@Rollo,
"task pinning" = forcing the operating system to schedule a task on specific logical CPUs.
"Task pinning" is only one step of several to optimize computer throughput with programs like LLR2. Whether this particular step is beneficial or not (and if, how much) depends on the computer (on its CPU and some other aspects). The benefit can be dramatic though.
Background:
The most computing intensive part within LLR2 is a Fast Fourier Transform. This transform works on a vector of FP64 coefficients. The LLR2 program is built to pick the best SIMD instructions which a given CPU supports to perform the operations on this vector, such as FMA3 or AVX512. How many coefficients are present in the vector depends on how large the number is which is tested. Simplified, the transform performs many steps, and each step computes new coefficients from the old ones. For data efficiency, this is performed in place, IOW old values aren't kept but overwritten by new values.
The current Seventeen or Bust candidate numbers require 31.5...36.0 MBytes of FFT coefficients.

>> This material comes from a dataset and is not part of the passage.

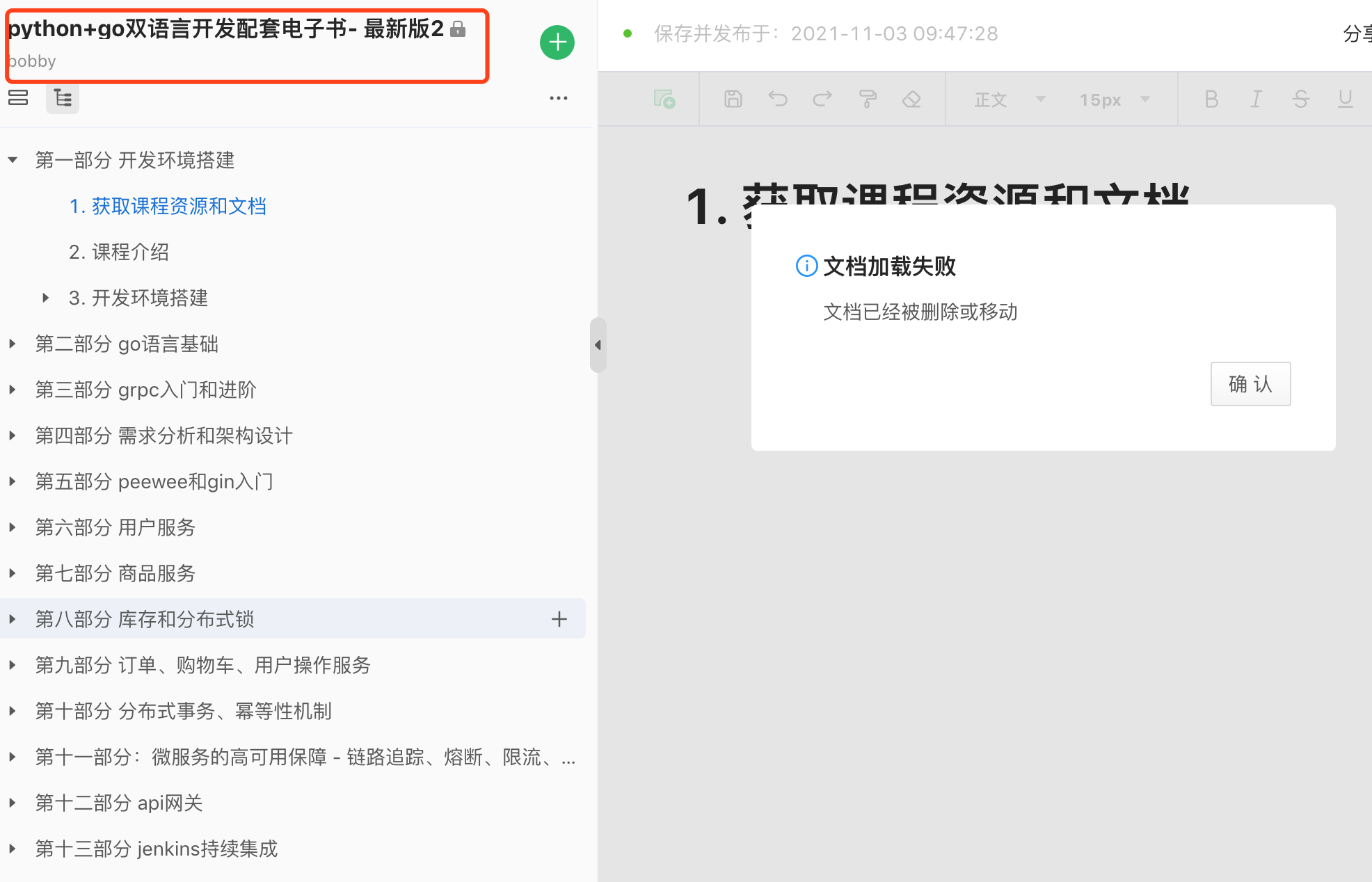Open the sidebar more options menu
Viewport: 1372px width, 882px height.
coord(558,97)
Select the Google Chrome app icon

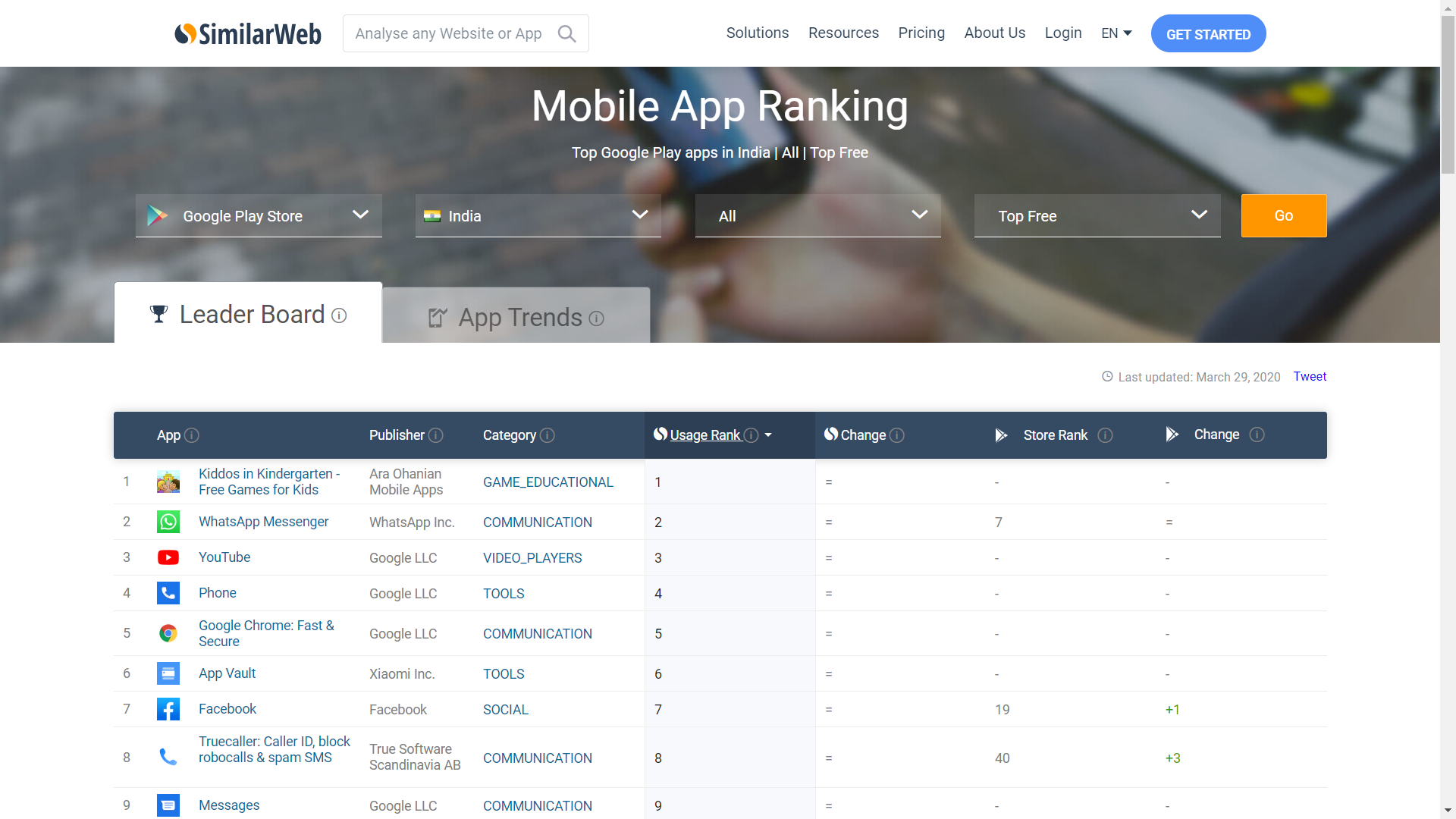[x=168, y=633]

For maximum computer throughput, you want that these "hot data" reside mostly in the CPU caches, IOW, that the CPU has to perform only minimal read/write traffic to main memory. Because as you might now, latency and bandwidth of main memory accesses are dramatically worse than accesses to CPU-internal caches.
So, how to act on this?
Step 1:
Figure out how many SoB-LLR tasks your particular computer can effectively execute in parallel. Smaller computers will already struggle with a single one, others can do more.
Step 2:
Figure out how many software threads each SoB-LLR task should use. Pick as many as needed to get all SIMD units on the CPU well utilized, but don't pick too many because program-internal synchronization overhead increases with thread count, and other CPU resources like various buffers and the mentioned main memory bandwidth constrain you.
Step 3:
Figure out whether or not the operating system kernel needs your help scheduling the threads of each SoB-LLR task such that CPU caches are used effectively. This is where "task pinning" may get involved.
I will write more later.
Step 1 is most important. Step 2 doesn't have to be done perfectly; effort and effect follow the Pareto principle here. Step 3 gets quite computer specific, as mentioned.